- โอเนกาทีฟ รักออกแบบไม่ได้
- Genre: Romantic Drama, Coming-of-Age, Slice of life
- Directed by: Koo Ekkasit Trakulkasemsuk
- Starring: Supassara Thanachart; Thanapob Leeratanakachorn; Jirayu La-ongmanee; Violette Wautier; Arachaporn Pokinpakorn;
- Country of origin: Thailand
- Original language: Thai
- No. of seasons: 1
- No. of episodes: 26

Original release
- Release: November 30, 2016 – February 23, 2017

= O-Negative (TV series) =

O-Negative (Thai: โอเนกาทีฟ รักออกแบบไม่ได้; RTGS: O-Negative Rak Oak Baep Mai Dai, lit. O-Negative, Love Can't Be Designed) is a 2016 Thai television drama series. It is a television adaptation of the popular 1998 Thai film of the same name. The series aired on GMM 25 and LINE TV from November 30, 2016, to February 23, 2017, consisting of 26 episodes.

== Synopsis ==
The story revolves around a group of five university freshmen who coincidentally all share the rare O-Negative blood type. They form a close-knit friendship as they navigate the challenges and joys of university life, including studies, extracurricular activities, and initial encounters with love and heartbreak. As their relationships deepen, the lines between friendship and romantic love begin to blur, leading to complex emotional entanglements and tests of their bond. The series explores themes of friendship, first love, self-discovery, and the inevitable pains of growing up.

== Cast and characters ==
=== Main ===
Source:
- Supassara Thanachart as Foon
- Thanapob Leeratanakachorn (Tor) as Puen
- Jirayu La-ongmanee as Art
- Violette Wautier as Prim
- Arachaporn Pokinpakorn as Chompoo

=== Supporting ===
Source:
- Pongpitch Preechaborisuthikul as Go
- Poom Rungsrithananon as Uan
- Yuthana Boonorm (Pa Ted) as Prof. Wichit
- David Asavanond as Prof. Buddy
- Cindy Sirinya Bishop as Duang
- Um Apasiri Nitibhon (Um) as Prim's Mother
- Kajornsak Rattananissai as Prim's Father
- Kanjanaporn Plodpai (Jeab) as Art's Mother
- Supranee Charoenpol (Kai) as Puen's Mother
- Phollawat Manuprasert (Tom) as Puen's Father
- Grace Mahadumrongkul as Foon's Mother
- Sukol Sasijulaka (Jome) as Foon's Father
- Puttachat Pongsuchat (Tui) as Chompoo's Mother
- Paweenut Pangnakorn (Pookie) as Prof. Pat
- Patara Eksangkul (Foei) as Ong-Art
- Noelle Klinneam (Tiny) as Khwan
- Suton Busamsai (Tum) as Nit
- Nitipong Pollachan (Dyu) as Guide
- Apasra Lertprasert (Yoko) as Som-O

== Music ==
The series features a soundtrack that complements its romantic and coming-of-age themes.

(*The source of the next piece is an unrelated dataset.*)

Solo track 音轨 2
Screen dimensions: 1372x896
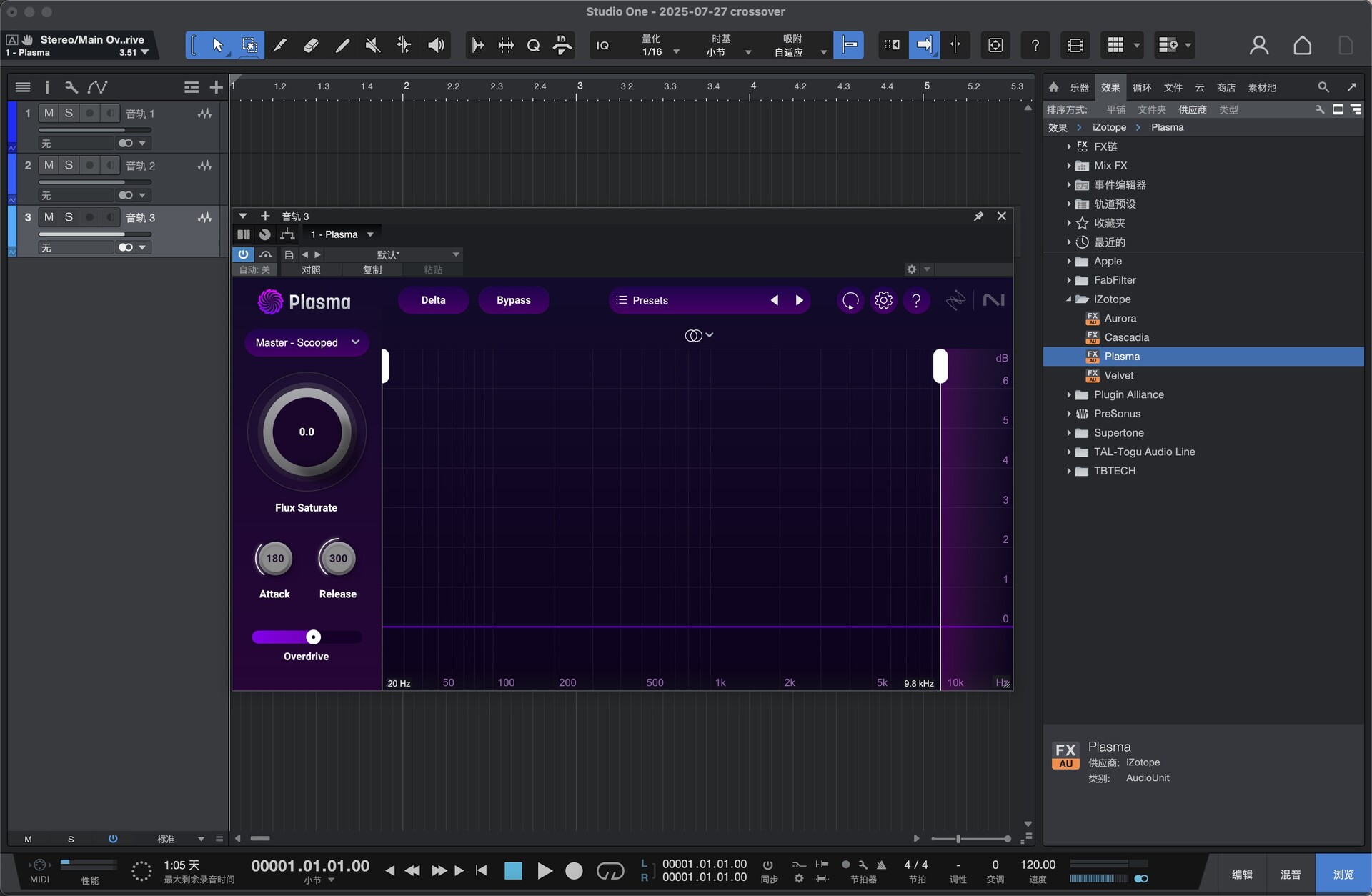tap(69, 165)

- Opening Theme: "รักออกแบบไม่ได้" (Rak Oak Baep Mai Dai)
- Ending Theme: "แค่เธอรักฉัน" (Kae Tur Rak Chan - "Just You Love Me") by Bambam Niwirin Limkangwalmongkol (แบมแบม นิวิรินทน์ ลิ่มกังวาฬมงคล)
- Original Soundtrack Songs:
  - "แค่เธอรักฉัน" (Kae Tur Rak Chan - "Just You Love Me") by Bambam Niwirin Limkangwalmongkol (แบมแบม นิวิรินทน์ ลิ่มกังวาฬมงคล)
  - "รัก..โลกาภิวัตน์" (Rak Loka Pawat - "Love Globalization") by Jirayu La-ongmanee (จิรายุ ละอองมณี) and Sleep Runway.

== Production ==
The drama series is an adaptation of the 1998 Thai film O-Negative, which starred Ray MacDonald, Tata Young, and Shahkrit Yamnarm. The television adaptation was directed by Koo Ekkasit Trakulkasemsuk and produced by GMM 25. It aimed to expand on the original film's narrative and characters, providing a more in-depth exploration of their relationships and individual journeys.

== Reception ==
The series received attention for its portrayal of youthful friendships and romantic dilemmas. The cast, featuring popular young actors, was praised for their performances in bringing the beloved story to a new generation of viewers.